Pourquoi Ouday a-t-il risqué sa vie alors qu’il gagnait jusqu’à 100 dinars par jour comme maçon ou peintre ? Une somme conséquente quand on sait que beaucoup d’autres empochent 20 dinars seulement pour une journée de labeur. « Il voulait partir pour réussir plus vite, sans attendre un visa », ajoute Maher. « Nous sommes sept frères et sœurs et il soutenait toute la famille depuis que mon père ne travaille plus. Maintenant, c’est à moi de trouver un travail pour les soutenir », raconte Hamdi, ingénieur en maintenance industrielle au chômage depuis sept ans : « L’Europe est un rêve qui tue la Tunisie, ils ne savent pas que c’est dur. En France ou en Italie, ce n’est pas le paradis. »

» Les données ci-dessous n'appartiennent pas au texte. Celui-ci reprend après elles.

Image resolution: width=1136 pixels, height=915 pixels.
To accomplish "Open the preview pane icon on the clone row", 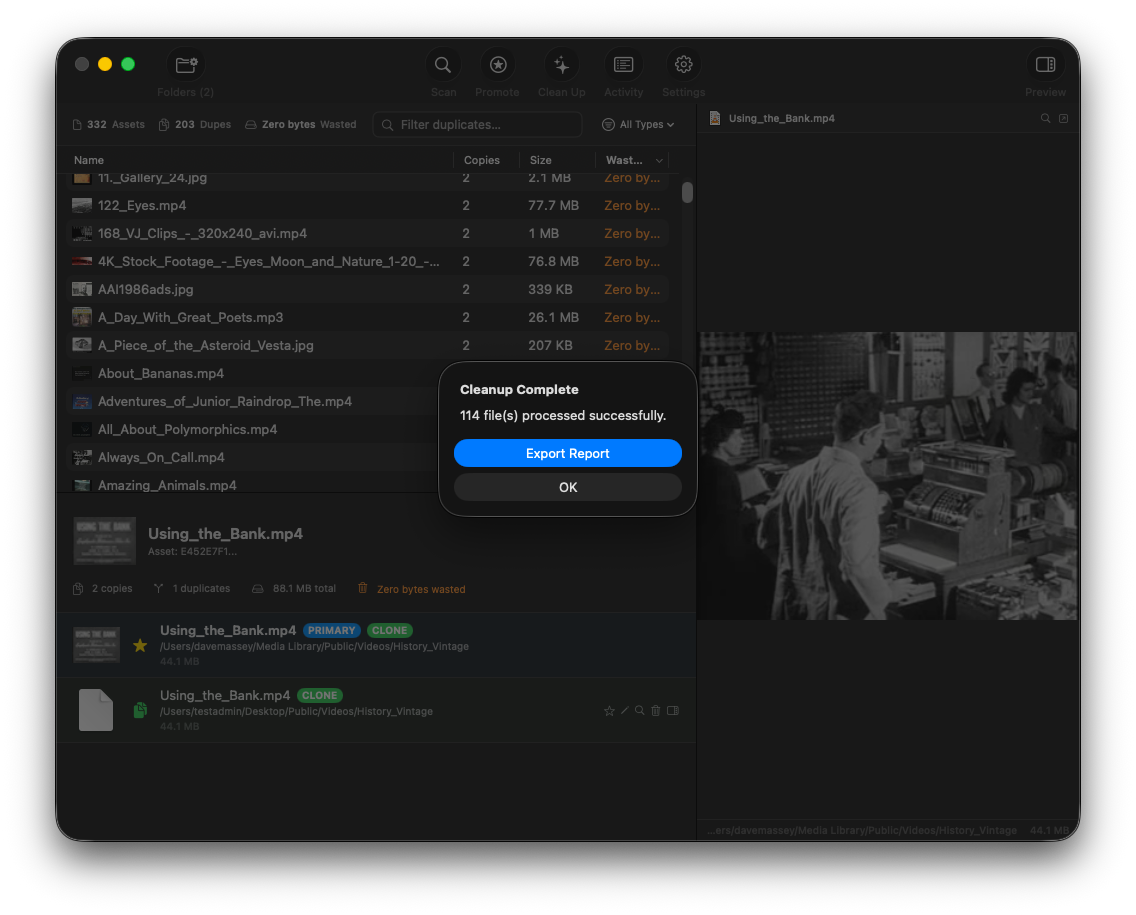I will (x=673, y=710).
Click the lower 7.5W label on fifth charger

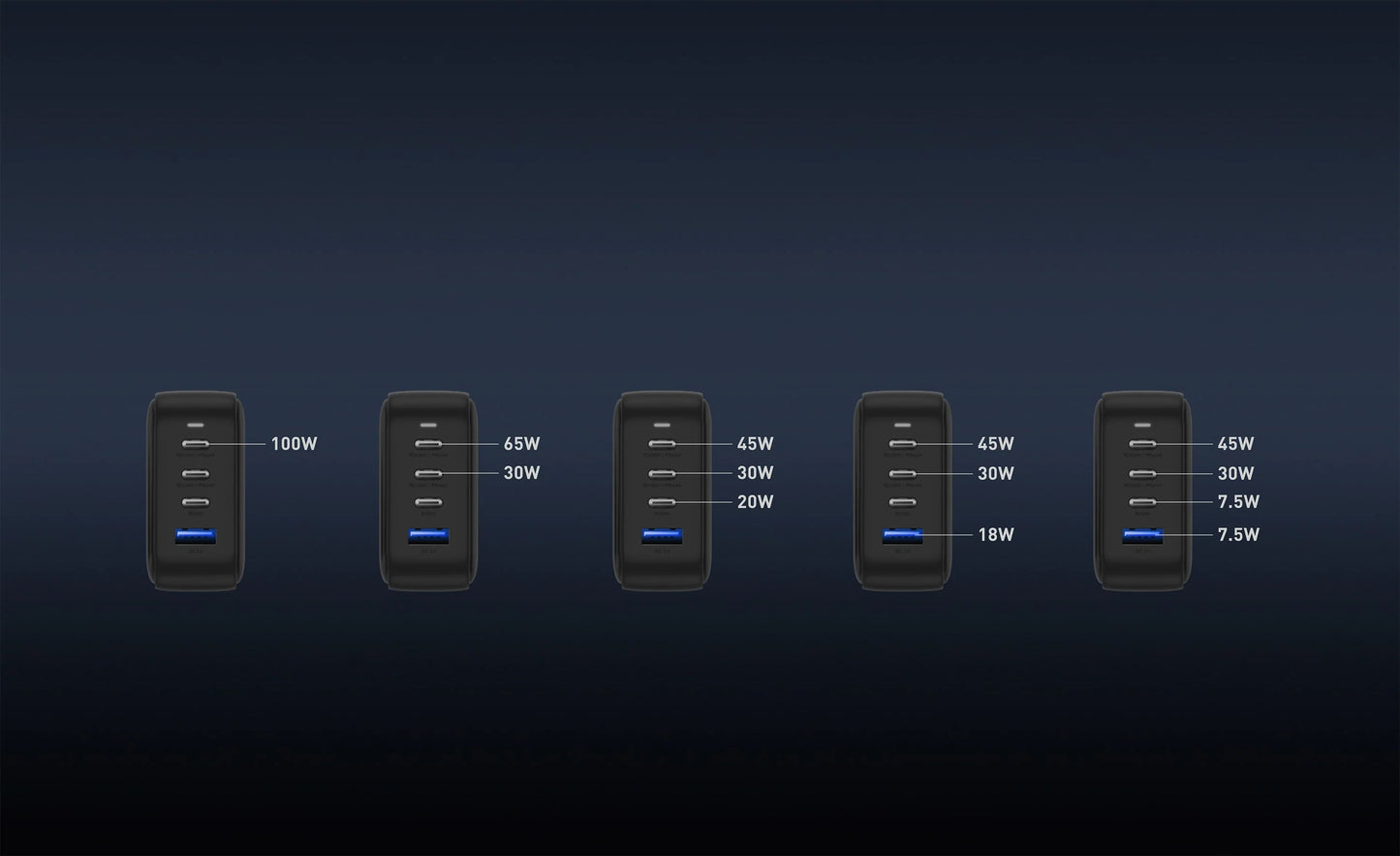(1237, 534)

Un « paradis » pour lequel Ouday s’est noyé. La famille a été avertie par un harraga présent sur le rafiot, qui a vu le jeune homme tomber à l’eau quand la police a arrêté la course du bateau. A-t-il été poussé ? A-t-il paniqué ? A-t-il plongé ? « Personne ne sait ce qui s’est passé, soupire Nourddine Ghédir. Je jure devant Dieu que je ne savais pas. Si j’avais su le lieu du départ, je serais allé le récupérer. »
La suite de l’histoire est tristement macabre : sur Facebook, lui et ses enfants ont vu la photo d’un cadavre, enveloppé dans un sac noir, retrouvé sur une plage non loin de Mahdia, entre Melloulech et La Chebba. Et si c’était lui ? « Nous avons hésité et ensuite nous sommes allés à la police pour vérifier », raconte Nourddine Ghédir. « On l’a reconnu grâce aux vêtements, mais il était méconnaissable. Son corps avait gonflé et son visage était dévoré par les poissons, détaille Hamdi, encore sonné par ce qu’il décrit. Il a fallu attendre quinze jours pour avoir les tests ADN. » Finalement, les deux cousins ont pu être enterrés au village le 12 et le 14 août, plus de deux semaines après avoir été découverts.
« Un pays qui n’existe pas »
L’une des dépouilles a été transportée de la morgue de Sfax au cimetière par Alaya Akari. Quand il ne va pas chercher les morts dans les hôpitaux, cet homme d’une soixantaine d’années circule à bord de son van dans les rues de la région pour annoncer aux habitants, via une sono qui sature, les nouveaux décès.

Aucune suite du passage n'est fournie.